In AACR-2R under 'Choice of Name' there are 19 rules of which four are about pseudonyms. Since pseudonyms are dealt with in Unit 12, we will leave these four rules from our discussion here. Of the remaining 15 rules, only five basic rules will be discussed. It is also not necessary to cite the rules ad verbum here.
The first basic rule is that the name by which an author is commonly known should be chosen 'as the basis of the heading'. For example,
George Bernard Shaw
The name by which an author is commonly known is determined from the chief sources of information of works by that person. This rule holds good also in the case of persons in a non-verbal context, e.g., painters, engravers, etc. Bibliographies and biographical dictionaries like Books in Print and Who's Who of Indian Writers are obviously such chief sources of information of works.

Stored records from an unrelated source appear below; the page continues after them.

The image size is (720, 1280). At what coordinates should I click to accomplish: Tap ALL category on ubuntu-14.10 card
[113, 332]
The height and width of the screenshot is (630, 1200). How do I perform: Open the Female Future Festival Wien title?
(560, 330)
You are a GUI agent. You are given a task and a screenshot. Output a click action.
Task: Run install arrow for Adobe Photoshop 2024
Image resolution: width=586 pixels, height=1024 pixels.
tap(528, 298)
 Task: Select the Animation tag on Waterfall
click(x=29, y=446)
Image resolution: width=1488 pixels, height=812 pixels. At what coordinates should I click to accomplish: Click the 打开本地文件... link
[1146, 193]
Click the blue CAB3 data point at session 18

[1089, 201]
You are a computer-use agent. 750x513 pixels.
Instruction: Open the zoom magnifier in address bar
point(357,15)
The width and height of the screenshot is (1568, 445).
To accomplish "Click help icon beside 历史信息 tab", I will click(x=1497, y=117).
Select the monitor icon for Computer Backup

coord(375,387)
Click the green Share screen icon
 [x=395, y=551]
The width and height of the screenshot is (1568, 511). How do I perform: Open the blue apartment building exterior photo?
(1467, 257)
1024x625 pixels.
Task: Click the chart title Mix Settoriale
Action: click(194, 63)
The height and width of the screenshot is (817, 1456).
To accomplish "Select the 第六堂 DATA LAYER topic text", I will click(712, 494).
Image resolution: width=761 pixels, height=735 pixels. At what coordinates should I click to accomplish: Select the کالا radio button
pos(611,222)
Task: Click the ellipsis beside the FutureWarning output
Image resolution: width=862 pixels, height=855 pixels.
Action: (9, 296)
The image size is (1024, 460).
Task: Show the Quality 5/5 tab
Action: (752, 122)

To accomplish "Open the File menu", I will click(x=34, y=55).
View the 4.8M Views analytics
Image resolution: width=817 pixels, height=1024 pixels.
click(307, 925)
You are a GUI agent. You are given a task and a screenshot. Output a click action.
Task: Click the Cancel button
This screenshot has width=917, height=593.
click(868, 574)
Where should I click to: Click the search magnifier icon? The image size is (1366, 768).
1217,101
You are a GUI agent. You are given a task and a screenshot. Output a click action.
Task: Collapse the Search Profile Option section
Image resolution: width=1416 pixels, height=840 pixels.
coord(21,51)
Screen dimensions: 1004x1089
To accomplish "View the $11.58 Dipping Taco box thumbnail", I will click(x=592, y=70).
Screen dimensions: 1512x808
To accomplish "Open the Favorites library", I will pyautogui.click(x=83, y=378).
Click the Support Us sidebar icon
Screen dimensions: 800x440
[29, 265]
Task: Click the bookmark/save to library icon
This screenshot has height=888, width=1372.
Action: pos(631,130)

Title of nobility or honour, or words or phrases that commonly appear in association with the name are included in the name chosen. Thus,
Duke of Marlborough
Sir John Suckling
Two other rules are about accents and other diacritical marks and hypens. Accents and diacritical marks and hypens in the name are to be retained, e.g.,
John Le Carre
The remaining 10 rules are about variations in writing names, change of names, fullness, language and script of names and variant spellings. One common guideline in all these situations is to choose the name by which an author is commonly known or to choose that form of the name in which it is more often written or mentioned.